I implemented the new Cinemachine 2D stuff in my new game for the opening sequence, which transitions between cameras for: level overview cam => objective cam 1 => objective cam 2 => objective cam 3 => level overview => game cam for however many objectives are in the scene. This is the timeline: https://i.imgur.com/OTOGJUv.png The net result is a nice clean opening sequence https://i.imgur.com/02NKR2r.mp4 The only problem is after you've tried the level a few times it can get boring so I need to implement skipping of the sequence. My current implementation has two levels of skipping, where the first skip is to the countdown, and the second skip can bypass the countdown as well. It works by just advancing the playable director to the right timestamps in the clip. The first skip is not terrible but you can see it does a full harsh cut to the level camera when a very quick transition would be preferred: https://i.imgur.com/8Br2qYW.mp4 The second skip is worse because the cut between the level camera and the actual game camera is a little more harsh: https://i.imgur.com/Fu4BITQ.gifv There was another thread with some discussion about skipping here https://forum.unity.com/threads/tra...imeline-animation-skipping-a-cutscene.502526/. The solution proposed was to swap to a second timeline. I could probably do that for the countdown skip because that one is always from the level overview camera to the game camera. But the first skip to the countdown is trickier as they might want to skip while it is is on any of the 3 (or more/less, depending on scene) objective cameras. And so to use that method I would need to make 3 skip timelines, for each objective they could trigger the skip from and then wire my skipping script up to know which skip timeline to use for which position in the timeline. Is there a better way to achieve a smooth cut?

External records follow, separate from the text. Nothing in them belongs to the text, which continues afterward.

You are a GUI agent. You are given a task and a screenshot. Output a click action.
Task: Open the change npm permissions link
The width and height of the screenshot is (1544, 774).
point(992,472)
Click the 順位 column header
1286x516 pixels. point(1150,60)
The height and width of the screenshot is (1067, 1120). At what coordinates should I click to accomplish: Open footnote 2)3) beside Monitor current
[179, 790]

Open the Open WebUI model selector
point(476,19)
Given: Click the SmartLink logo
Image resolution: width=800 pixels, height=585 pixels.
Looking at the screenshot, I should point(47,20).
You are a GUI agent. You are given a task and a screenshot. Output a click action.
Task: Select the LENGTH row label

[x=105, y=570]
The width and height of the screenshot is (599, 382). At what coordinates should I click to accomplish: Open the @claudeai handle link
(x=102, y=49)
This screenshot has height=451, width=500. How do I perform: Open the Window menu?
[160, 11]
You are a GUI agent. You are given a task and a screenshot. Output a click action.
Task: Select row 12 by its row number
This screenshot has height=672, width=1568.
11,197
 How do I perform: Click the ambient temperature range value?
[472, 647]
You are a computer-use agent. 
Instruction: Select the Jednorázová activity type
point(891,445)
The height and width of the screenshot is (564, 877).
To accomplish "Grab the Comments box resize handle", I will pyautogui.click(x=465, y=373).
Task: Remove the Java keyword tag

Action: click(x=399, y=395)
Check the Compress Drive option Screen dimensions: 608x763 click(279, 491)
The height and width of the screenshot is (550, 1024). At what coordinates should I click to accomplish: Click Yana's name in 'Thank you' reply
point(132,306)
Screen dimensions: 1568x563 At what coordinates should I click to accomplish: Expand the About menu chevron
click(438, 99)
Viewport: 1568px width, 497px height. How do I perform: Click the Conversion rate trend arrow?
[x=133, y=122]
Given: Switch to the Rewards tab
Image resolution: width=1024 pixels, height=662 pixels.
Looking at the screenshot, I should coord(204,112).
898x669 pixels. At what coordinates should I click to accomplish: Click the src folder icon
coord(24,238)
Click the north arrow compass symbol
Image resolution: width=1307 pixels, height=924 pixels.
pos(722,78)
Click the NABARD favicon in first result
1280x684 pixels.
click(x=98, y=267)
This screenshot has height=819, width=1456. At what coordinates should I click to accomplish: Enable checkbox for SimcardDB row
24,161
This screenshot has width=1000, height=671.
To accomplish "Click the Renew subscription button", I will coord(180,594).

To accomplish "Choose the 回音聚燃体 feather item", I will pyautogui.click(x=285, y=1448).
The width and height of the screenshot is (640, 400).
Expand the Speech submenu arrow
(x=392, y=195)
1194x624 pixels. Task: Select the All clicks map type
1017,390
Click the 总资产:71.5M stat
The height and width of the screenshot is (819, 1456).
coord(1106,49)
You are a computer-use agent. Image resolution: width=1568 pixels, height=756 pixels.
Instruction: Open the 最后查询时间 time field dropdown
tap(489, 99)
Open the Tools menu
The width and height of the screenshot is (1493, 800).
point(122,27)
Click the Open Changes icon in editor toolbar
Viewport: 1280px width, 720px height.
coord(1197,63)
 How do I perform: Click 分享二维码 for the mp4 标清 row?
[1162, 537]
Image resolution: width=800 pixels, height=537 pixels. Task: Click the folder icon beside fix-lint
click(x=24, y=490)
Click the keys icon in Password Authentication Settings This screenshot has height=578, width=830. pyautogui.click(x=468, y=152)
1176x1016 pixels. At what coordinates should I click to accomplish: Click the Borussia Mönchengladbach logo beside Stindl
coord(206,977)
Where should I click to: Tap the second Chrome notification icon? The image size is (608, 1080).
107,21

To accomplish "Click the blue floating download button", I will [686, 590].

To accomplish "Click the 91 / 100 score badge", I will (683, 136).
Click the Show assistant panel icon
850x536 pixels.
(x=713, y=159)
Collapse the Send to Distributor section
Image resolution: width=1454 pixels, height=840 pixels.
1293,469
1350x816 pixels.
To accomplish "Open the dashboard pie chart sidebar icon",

You don't need to do all the combinations. The key thing to know is that it's possible to fade a Cinemachine clip in from nothing. What that does is blend in from whatever camera was previously active, be it in another timeline clip, or the game camera. Here, the second track on the timeline has such a clip. It will just blend in the game cam. When it ends, it will release the override, and if at that time there is no other timeline active and the GameGam has highest priority, GameCam will remain active. So, for example, to skip to the game camera with a quick blend, just enable a new timeline with a fade-in clip to the game camera, whenever the key is pressed. It will blend in from whatever camera was active at the time it was enabled - even if that camera itself was mid-blend between multiple vcams.
Ah right, I definitely didn't realize you could just have an open blend like that at the beginning. Thanks for the quick reply, this is absolutely going to help. Can't wait to try it out. I am loving cinemachine more and more every day.
You can also have an open blend at the end, which I didn't illustrate, but which could also be useful in your situation.
I tried it out but it didn't really seem to work like I wanted to, although those open blends are still going to be useful for other scenarios. So to try it out I created a second shorter timeline like this: and then triggering a skip would stop the longer timeline and start another playable director with this shorter timeline. What ends up happening is that it quickly cuts to the game camera (as it is the highest priority after stopping the first timeline) and then blends from there to the level cam, rather than blending from the shot that the timeline was on when I triggered the skip as I was hoping. I also tried a slightly different approach throwing a different camera transition on another track of the same timeline, and then having my script mute the original track and unmute a track with the shorter transition, along with my earlier timestamp scrub to the skip position, but it's the same problem where it cuts back to the game cam and then transitions from there.
The problem might be that you're stopping the first timeline too quickly. Leave it running until the short clip has completely blended in, then stop it.
I just tried that, it does achieve the blend!! Although now I have to contend with content from the other tracks blending when both timelines are enabled together. Which I am thinking of solving by muting the extra tracks in code, but it feels a bit awkward as the mute state gets remembered after I stop the game and go back to the editor.
I ended up switching from using a cinemachine track, to using a set of activation tracks that turn on and off the various cameras in the scene. The default blend on the cinemachine brain then ends up handling the transitions the same way I had them in the cinemachine track. Implementing the "skip" functionality is then still just a matter of scrubbing the timeline to where I want like these red lines: Pretty happy with the way it's working now.